After his sailing trip, Knights suffers a devastating personal tragedy at the hands of Christian fundamentalists. At the same time, the United States Government becomes more theocratic and criminalizes transhumanist research, prompting Knights to build an independent floating city and sovereign state, Transhumania, so research can be continued. Governments around the world eventually grow afraid of the radical science being created on Transhumania, and attack the seasteading city. Transhumania successfully defends itself, and Knights attempts to establish a transhuman-inspired civilization.

Reception

Appraisals of the novel have been mostly positive. Additionally, the subject matter has been enthusiastically received by sites focusing on topics such as the singularity, artificial intelligence, and futurist issues. Reviewers have compared protagonist Jethro Knights to the character John Galt, from Ayn Rand's novel Atlas Shrugged. Others have compared Istvan's book to Robert Pirsig's philosophical novel Zen and the Art of Motorcycle Maintenance or to Robert A. Heinlein's works.

The Transhumanist Wager has been widely debated among futurists and has helped popularize transhumanism.

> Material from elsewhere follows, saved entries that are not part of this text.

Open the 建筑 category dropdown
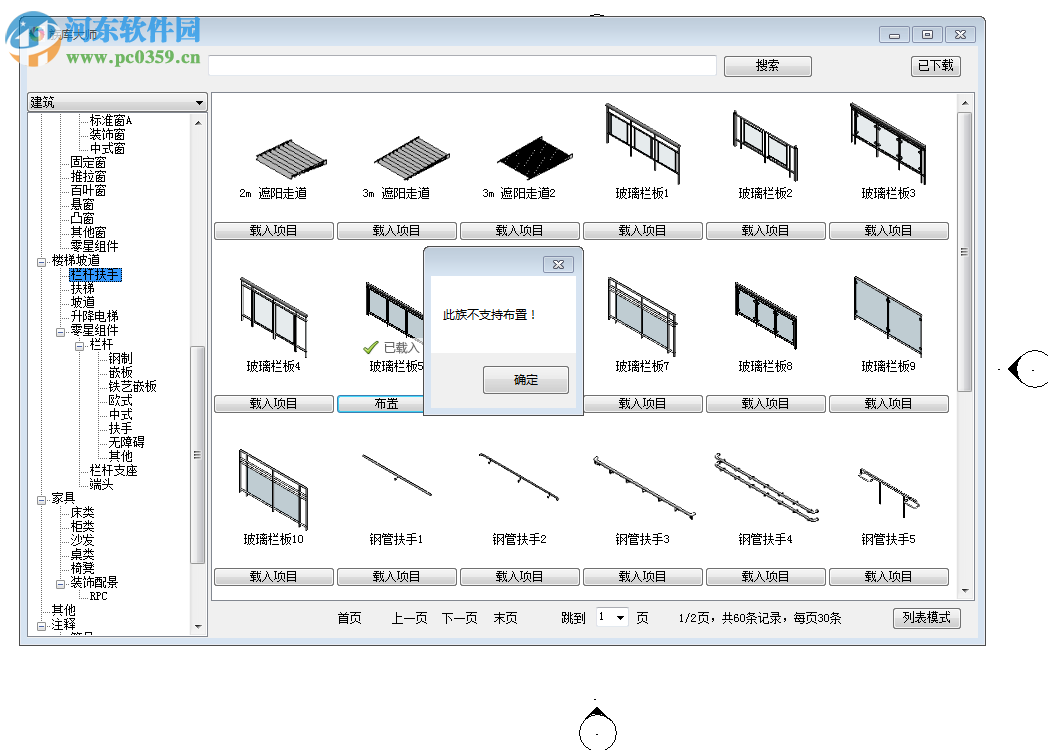 199,101
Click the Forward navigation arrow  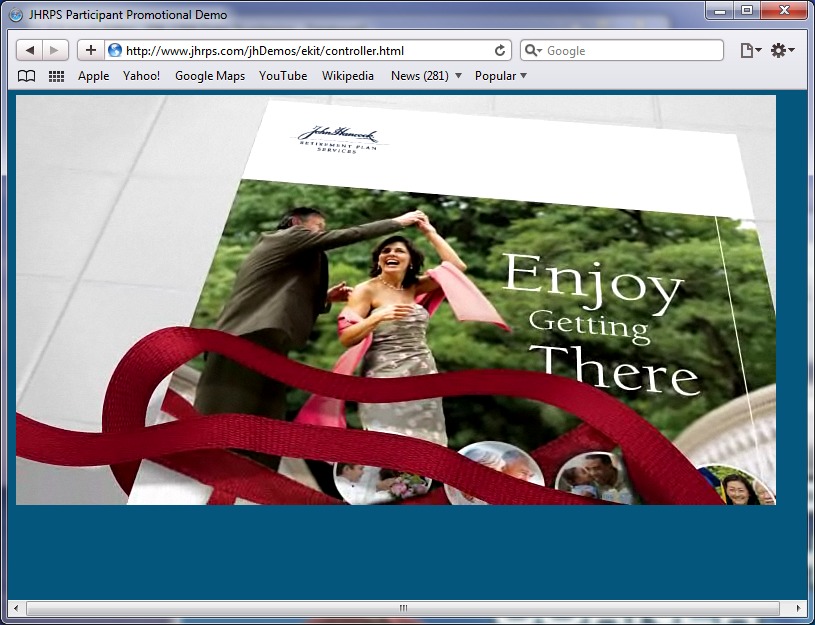[55, 50]
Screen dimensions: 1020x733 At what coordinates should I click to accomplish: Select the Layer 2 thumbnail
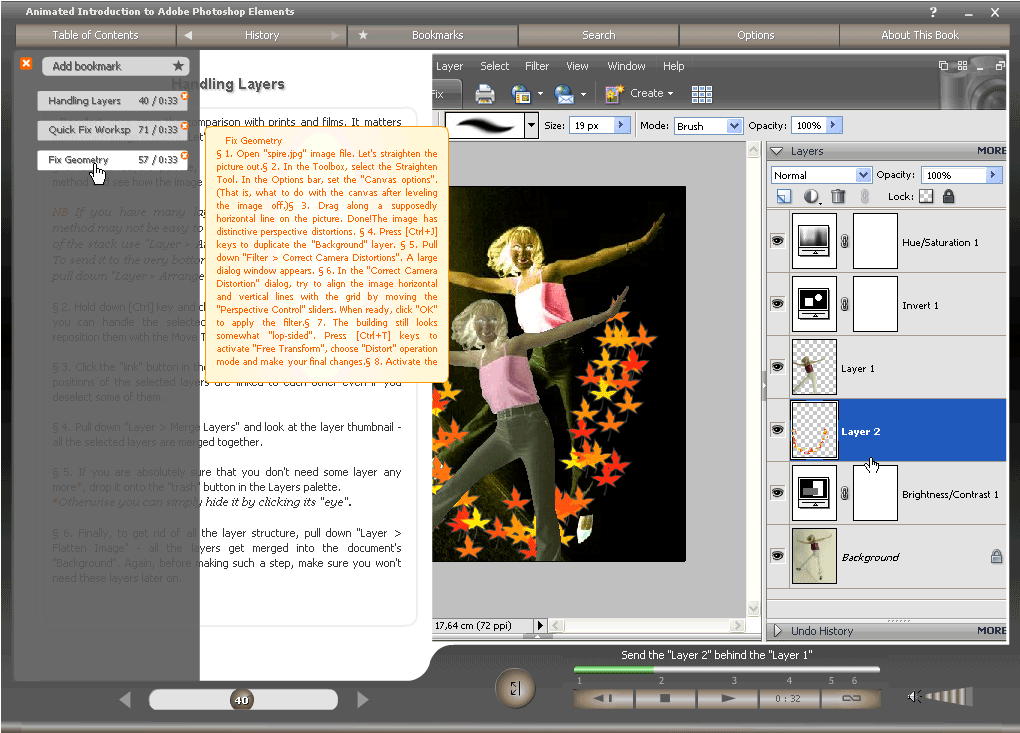[x=813, y=430]
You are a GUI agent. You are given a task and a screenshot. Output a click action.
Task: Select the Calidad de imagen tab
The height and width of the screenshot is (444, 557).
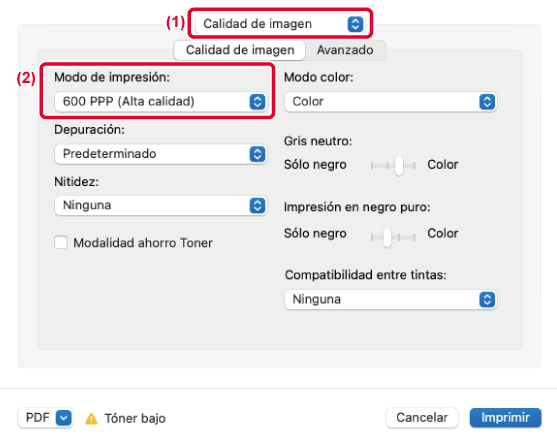point(240,50)
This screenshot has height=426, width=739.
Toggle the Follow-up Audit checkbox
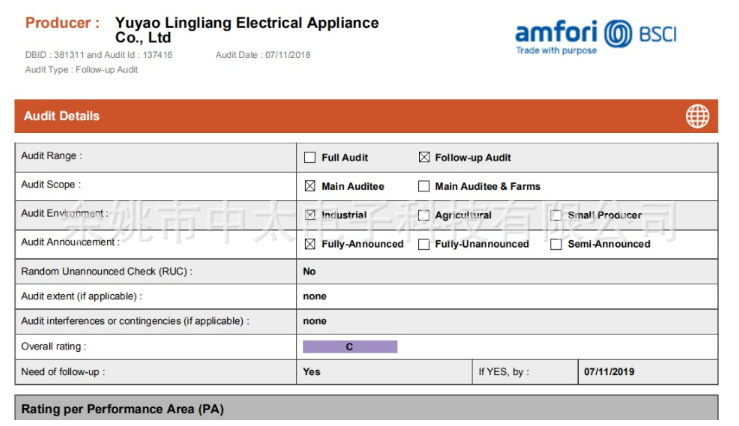(424, 158)
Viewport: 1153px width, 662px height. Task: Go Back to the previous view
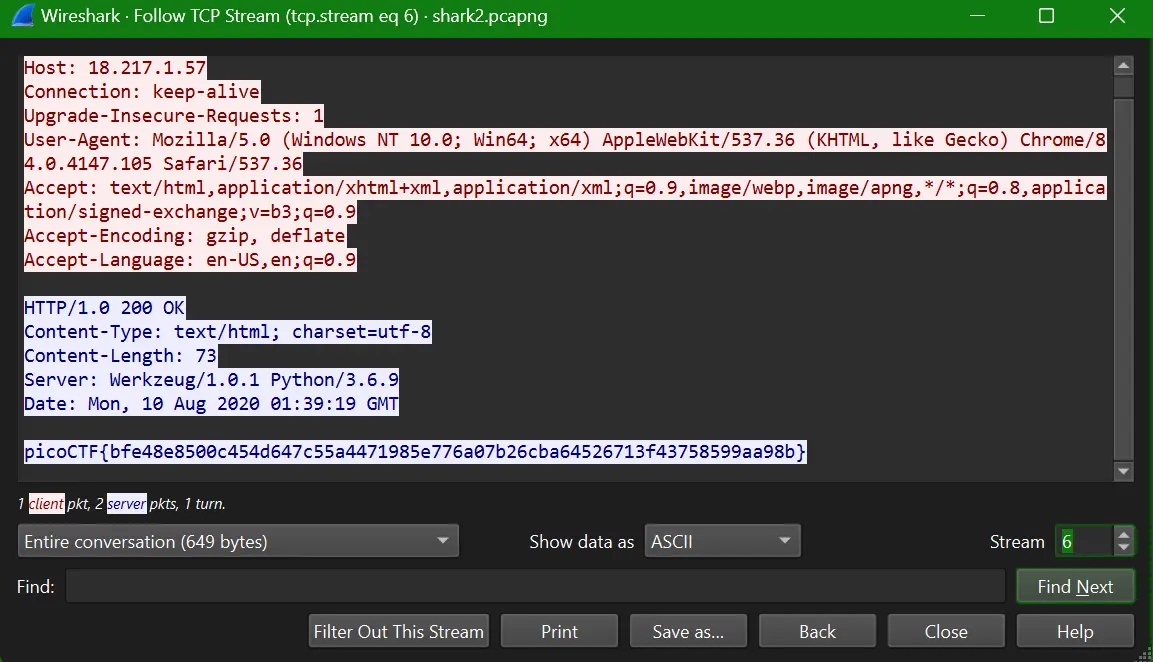tap(817, 632)
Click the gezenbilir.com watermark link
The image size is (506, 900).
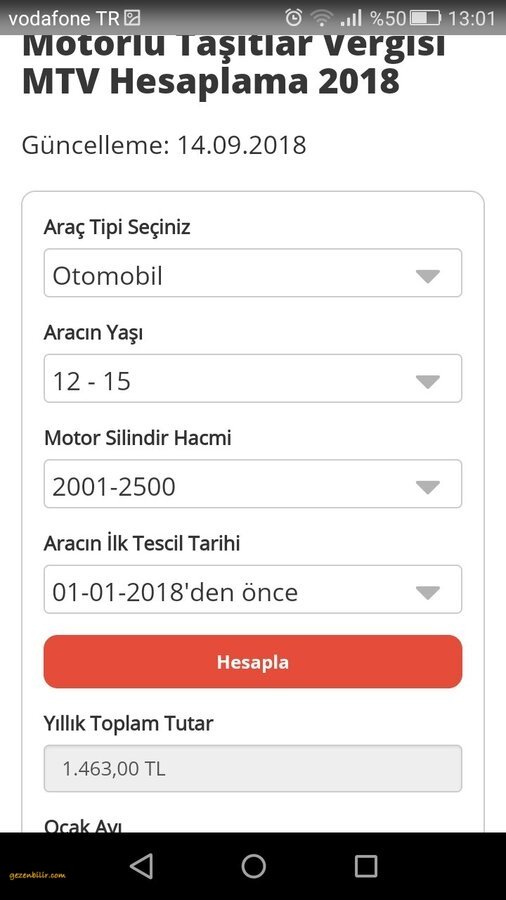[x=37, y=876]

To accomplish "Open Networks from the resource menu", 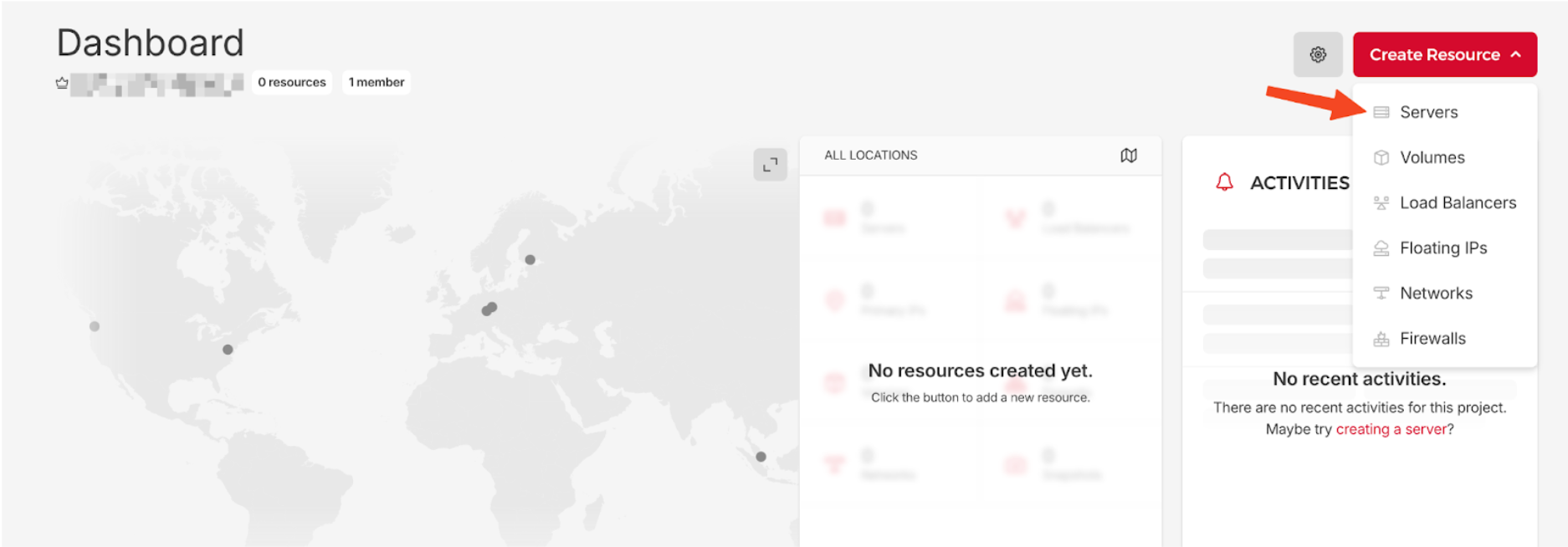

The book has also been criticized by some transhumanists as being overtly libertarian, anti-egalitarian, and totalitarian, while agreeing with the aim of life extension and admiring the power of the protagonist. Istvan himself admits that in some ways Jethro arguably goes too far, and that a main purpose of writing the book was to start a discussion in the general public about life extension and transhumanism.

Philosophy

The book introduces the philosophy TEF (Teleological Egocentric Functionalism), Istvan's Three Laws of Transhumanism, and the concept of making a Transhumanist Wager. TEF aims to establish a nonreligious and stronger moral system in people and society needed to successfully contend with coming technological change. Istvan states:

"TEF is predicated on logic, a simple wager that every human faces:

If a reasoning human being loves and values life, they will want to live as long as possible—the desire to be immortal. Nevertheless, it's impossible to know if they're going to be immortal once they die. To do nothing doesn't help the odds of attaining immortality—since it seems evident that everyone will die someday and possibly cease to exist. To try to do something scientifically constructive towards ensuring immortality beforehand is the most logical conclusion."

Istvan's Three Laws of Transhumanism are:

  1. A transhumanist must safeguard one's own existence above all else.
  2. A transhumanist must strive to achieve omnipotence as expediently as possible—so long as one's actions do not conflict with the First Law.
  3. A transhumanist must safeguard value in the universe—so long as one's actions do not conflict with the First and Second Laws.